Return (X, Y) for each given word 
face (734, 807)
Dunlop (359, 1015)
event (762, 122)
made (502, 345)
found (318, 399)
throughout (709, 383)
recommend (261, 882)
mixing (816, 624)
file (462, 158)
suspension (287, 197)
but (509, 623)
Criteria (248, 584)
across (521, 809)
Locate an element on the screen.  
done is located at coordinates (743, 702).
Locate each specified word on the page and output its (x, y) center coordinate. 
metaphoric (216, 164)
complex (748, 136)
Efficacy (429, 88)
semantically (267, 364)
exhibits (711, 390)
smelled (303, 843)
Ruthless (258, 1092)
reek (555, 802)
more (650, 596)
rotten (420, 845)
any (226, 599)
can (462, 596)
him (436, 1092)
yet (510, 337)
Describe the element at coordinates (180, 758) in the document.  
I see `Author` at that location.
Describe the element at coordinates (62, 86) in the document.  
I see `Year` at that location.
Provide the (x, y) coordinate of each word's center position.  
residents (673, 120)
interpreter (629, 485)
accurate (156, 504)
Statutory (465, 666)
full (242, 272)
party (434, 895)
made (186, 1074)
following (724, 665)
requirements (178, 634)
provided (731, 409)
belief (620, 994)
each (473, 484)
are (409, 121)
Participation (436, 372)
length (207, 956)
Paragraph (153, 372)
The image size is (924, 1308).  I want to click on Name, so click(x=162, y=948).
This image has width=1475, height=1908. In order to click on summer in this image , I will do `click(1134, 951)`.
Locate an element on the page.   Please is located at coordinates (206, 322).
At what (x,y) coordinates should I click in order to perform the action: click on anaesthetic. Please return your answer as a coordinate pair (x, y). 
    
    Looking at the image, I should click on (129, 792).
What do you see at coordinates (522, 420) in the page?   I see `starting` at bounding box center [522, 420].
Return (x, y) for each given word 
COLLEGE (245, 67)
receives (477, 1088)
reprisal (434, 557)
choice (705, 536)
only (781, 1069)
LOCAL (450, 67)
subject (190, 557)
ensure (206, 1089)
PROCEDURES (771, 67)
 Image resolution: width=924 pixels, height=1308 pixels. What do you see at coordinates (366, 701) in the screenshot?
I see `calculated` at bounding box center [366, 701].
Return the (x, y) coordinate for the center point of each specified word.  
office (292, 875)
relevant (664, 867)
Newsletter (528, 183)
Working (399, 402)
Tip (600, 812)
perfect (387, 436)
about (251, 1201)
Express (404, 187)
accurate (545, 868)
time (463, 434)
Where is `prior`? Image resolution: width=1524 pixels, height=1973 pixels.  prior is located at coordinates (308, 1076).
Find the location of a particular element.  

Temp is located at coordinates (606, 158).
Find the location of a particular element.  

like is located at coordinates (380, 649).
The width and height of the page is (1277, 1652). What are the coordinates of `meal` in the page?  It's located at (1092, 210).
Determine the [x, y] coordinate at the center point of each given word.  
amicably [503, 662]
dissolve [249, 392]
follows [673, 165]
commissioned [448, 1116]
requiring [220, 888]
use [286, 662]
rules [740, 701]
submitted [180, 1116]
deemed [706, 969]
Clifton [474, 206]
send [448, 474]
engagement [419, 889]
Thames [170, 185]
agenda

......

#### What you are asked to do
Put the lines of the listing above into a numbered list, starting at the line that contains "about (251, 1201)" and going through the line that contains "like is located at coordinates (380, 649).". Leave out blank lines.

#### Written reply
1. about (251, 1201)
2. Express (404, 187)
3. accurate (545, 868)
4. time (463, 434)
5. Where is `prior`? Image resolution: width=1524 pixels, height=1973 pixels.  prior is located at coordinates (308, 1076).
6. Find the location of a particular element.  
7. Temp is located at coordinates (606, 158).
8. Find the location of a particular element.  
9. like is located at coordinates (380, 649).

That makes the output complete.